И тут Гарика осенило. Он понял, что хочет в Америку.
- Лерман, сделай мне вызов в Штаты, - сказал Рубашкин очень быстро, чтобы опередить собственные сомнения. – Загранпаспорт у меня есть. Авиабилет куплю. Визу как-нибудь оформлю. У нас теперь полно агентств, которые частным образом работают с посольствами. Вдруг получится?
- А меня не спросишь, хочу ли я тебя здесь видеть?
- Нет. Потому что знаю, что не хочешь. Помню, как ты меня гробил на страницах «Знамени». «Проза Гарика Рубашкина – это манифест бездарности, претендующей на звание флагмана поколения». Такое никогда не забывается! Сделаешь вызов из вредности?
И Аркадий неожиданно согласился.
Через три месяца, 2 января 1998 года, Гарик транзитным рейсом через Прагу добрался до Нью-Йорка. Лерман встречал его в аэропорте Джона Кеннеди. Отсюда им предстояло на Лермановской «субару» ехать до Бостона.
Когда они сели в машину, Лерман спросил:
- Почему ты не выходил из аэропорта целый час?
- Паспортный контроль. Зачем приехали, что будете здесь делать, на какие средства собираетесь существовать? Я им объясняю, что к другу по приглашению, а они мне не верят. По глазам негра-полицейского чувствую, что я уже на подозрении. Записали твой адрес для контроля. Дал им его с удовольствием. Влепили в визу штамп, чтоб через месяц выметался. Сказали, что проверят.
- Проверят. У них всё под контролем. Особенно вы.
- Кто это мы?
- Русские.

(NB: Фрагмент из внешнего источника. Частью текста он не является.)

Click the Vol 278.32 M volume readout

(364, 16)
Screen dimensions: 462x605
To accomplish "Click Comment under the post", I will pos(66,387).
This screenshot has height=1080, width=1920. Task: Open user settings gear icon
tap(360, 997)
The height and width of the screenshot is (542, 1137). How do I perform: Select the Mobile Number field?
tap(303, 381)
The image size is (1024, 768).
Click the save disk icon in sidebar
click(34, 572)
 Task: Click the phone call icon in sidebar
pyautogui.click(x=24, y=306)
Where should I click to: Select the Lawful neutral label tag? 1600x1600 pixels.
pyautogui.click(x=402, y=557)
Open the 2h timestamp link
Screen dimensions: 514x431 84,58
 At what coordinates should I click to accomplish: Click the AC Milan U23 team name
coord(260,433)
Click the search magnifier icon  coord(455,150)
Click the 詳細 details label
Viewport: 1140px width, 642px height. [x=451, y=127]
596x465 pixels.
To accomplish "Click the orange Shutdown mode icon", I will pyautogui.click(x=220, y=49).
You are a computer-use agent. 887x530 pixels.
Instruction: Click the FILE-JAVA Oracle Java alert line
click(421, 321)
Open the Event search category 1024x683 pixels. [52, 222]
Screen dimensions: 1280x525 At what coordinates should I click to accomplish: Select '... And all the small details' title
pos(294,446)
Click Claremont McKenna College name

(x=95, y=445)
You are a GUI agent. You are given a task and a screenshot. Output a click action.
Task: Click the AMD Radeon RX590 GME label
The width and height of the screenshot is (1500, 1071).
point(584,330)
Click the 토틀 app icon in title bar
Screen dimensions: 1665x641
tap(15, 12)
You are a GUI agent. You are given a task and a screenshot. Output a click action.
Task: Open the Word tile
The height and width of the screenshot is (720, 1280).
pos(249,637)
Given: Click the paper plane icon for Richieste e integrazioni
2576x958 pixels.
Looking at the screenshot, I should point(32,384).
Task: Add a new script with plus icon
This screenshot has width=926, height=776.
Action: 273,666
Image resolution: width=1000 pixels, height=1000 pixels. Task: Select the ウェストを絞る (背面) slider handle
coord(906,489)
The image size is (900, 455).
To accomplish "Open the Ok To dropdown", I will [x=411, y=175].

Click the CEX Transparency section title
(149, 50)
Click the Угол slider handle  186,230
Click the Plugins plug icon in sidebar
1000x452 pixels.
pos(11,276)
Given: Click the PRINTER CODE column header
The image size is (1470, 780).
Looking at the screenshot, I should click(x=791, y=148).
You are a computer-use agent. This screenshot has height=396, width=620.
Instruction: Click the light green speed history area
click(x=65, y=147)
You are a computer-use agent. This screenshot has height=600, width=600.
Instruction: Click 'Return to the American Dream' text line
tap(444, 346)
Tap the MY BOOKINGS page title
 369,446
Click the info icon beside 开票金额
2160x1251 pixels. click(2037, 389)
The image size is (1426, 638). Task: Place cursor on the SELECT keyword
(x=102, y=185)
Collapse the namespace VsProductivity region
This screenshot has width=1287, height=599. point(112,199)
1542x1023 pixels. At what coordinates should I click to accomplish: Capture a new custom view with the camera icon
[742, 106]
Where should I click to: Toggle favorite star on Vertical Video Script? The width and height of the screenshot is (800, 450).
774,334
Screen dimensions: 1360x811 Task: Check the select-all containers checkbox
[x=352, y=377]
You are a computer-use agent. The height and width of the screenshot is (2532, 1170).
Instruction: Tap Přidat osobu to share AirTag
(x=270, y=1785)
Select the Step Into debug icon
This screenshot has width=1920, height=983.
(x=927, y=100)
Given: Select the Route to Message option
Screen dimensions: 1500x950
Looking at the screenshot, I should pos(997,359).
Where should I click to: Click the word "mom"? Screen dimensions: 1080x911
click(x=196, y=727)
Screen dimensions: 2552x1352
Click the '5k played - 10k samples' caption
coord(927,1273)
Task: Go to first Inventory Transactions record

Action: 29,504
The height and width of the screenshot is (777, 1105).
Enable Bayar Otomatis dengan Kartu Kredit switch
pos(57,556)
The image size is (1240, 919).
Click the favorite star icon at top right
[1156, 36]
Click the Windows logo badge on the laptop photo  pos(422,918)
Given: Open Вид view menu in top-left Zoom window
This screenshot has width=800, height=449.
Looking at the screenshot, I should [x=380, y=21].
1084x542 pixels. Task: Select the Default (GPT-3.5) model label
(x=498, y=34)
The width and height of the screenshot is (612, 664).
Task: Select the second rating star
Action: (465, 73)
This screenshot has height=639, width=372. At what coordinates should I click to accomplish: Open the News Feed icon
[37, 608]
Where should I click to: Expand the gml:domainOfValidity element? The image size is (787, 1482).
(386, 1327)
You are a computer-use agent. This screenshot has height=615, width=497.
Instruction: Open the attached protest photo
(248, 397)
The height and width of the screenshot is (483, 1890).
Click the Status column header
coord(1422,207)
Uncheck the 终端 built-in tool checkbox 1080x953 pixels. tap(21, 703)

Они вас боятся и вам не верят.
- А евреям верят?
- И евреям тоже не верят. Но любят. Потому что у нас деньги. А здесь это главное. Богатых любят, а бедных терпят. Но подозревают в возможных пакостях, вроде мировой революции. Особенно вас.
Гарик сокрушённо покачал головой и подвёл итог:
- Везде одно и то же. А ты, я вижу, быстро тут освоился. Вы, вас, вам. Значит, мы, русские, империя зла. Пакостники. А вы, евреи, кто?
- Люди мира. Ладно, поехали! Нам ещё четыре часа фигачить до Бостона. Тинка с ума сойдёт от волнения.
Всю дорогу они молчали, словно опасались ненароком поссориться.
Когда приехали, была уже полночь. Город спал. В небольшом городском дворике у дома, похожего на загадочного Конан-Дойловского каменного хранителя фамильных тайн и убийств, было непривычно тихо и чисто.
Квартира Лерманов была на втором этаже старомодного кирпичного дома. Гарику понравилась узкая скрипучая лестница и особенно пыльный музейный запах в прихожей.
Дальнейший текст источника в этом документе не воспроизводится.